Port Isabel-South Padre Press

January 29, 2015


DinaPhotoSunday marks the end of a season for many folks in the Valley. With much fanfare, food, friends and family, folks will gather around their TV screens as the Seattle Seahawks and the New England Patriots square off against each other in the NFL’s ultimate game of the year, Super Bowl XLIX.

The Seahawks—having roundly defeated the Denver Broncos in last year’s Super Bowl—are looking to defend their title and join the Pats as one of only a handful of franchises to win back-to-back championships. And while I do have some small preference as to who I think should win the game, I really don’t have any particular stake in it. My team will be watching from home, just like me. So will my dad’s team.

See, my dad and I are fans of different teams, but despite that, football is something that brings us together. Whether it’s my team on the gridiron or his, we still get together on game days, yelling incredulously when the referees botch calls or the offense misses a read. We josh each other a little, but not too much. Game days are a little easier during college football season because then at least we’re rooting for the same team. Regardless, though, football is football, and watching the games is our tradition.

Like many traditions, we have rituals we follow. We wear team shirts. I’ve got a few t-shirts in several colors, and even a jersey. My dad will wear a baseball cap emblazoned with a team logo. We high five and yell a cheer whenever our team(s) score a touchdown. We eat pizza and chicken wings. The one time we didn’t eat any pizza, during one of my alma mater’s games, they lost. It was their only regular season loss all year. Rituals are important; the pizza proved it. Like the commercial says, “it’s only weird if it doesn’t work.”

My mom will look at the two of us and shake her head, not really understanding the obsession. My parents have been married for a pretty long time, so where my dad goes, so does she. But still, sometime just before halftime, she’ll ask if it’s over yet.

So Super Bowl Sunday will be a little bittersweet. Once the confetti has fallen and the smoke from the celebratory fireworks has cleared we’ll have to put aside our tradition until next August. In fact, it’ll end a little sooner than that. My dad and I won’t actually be able to watch together this year. Instead, I’ll be sending him play-by-plays via text message.
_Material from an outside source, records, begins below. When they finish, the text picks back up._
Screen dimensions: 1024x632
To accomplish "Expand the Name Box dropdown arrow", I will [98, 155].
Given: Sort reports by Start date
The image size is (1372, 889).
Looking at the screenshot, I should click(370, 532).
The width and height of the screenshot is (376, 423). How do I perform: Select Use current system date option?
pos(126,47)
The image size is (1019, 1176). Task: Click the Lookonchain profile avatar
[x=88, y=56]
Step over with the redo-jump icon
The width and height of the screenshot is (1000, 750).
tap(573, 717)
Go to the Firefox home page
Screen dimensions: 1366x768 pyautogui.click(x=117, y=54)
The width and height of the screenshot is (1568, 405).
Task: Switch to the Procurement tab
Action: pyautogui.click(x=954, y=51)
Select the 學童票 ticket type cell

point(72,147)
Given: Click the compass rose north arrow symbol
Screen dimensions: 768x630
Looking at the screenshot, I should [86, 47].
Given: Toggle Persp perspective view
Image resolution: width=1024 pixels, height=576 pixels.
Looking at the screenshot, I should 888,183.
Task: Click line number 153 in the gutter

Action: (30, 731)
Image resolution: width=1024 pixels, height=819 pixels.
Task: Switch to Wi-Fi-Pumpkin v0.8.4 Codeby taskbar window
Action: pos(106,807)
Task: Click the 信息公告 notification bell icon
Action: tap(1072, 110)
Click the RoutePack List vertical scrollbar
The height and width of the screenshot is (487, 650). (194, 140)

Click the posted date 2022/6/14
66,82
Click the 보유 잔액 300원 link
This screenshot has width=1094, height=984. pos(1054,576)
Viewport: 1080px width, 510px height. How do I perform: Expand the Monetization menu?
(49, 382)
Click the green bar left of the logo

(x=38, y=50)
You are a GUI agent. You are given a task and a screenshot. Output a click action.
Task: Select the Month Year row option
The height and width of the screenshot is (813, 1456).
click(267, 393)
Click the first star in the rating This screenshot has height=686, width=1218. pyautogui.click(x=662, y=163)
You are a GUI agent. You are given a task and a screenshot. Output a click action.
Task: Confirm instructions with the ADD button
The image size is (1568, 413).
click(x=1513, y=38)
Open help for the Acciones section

That’s something else we do. If one of us can’t make a game, the other will send text updates. I remember my phone buzzed once with a message. I unlocked it only to see a blurry photo of a TV screen. Captured on it was the backside of a player, frozen mid-tumble. Laughing, I sent my dad a message asking him what the photo was about, to which he replied “that’s the guy who just scored the winning touchdown.” He then pointed out how the goal line could just barely be seen in the image.

I don’t really have an opinion either way on Tom Brady or Russell Wilson. The media-avoiding antics of Marshawn Lynch and the controversy surrounding Deflate-gate don’t really interest me. But I’ll be sitting on the couch with a slice of pizza at 5:30 on Sunday nonetheless. Football is football, after all.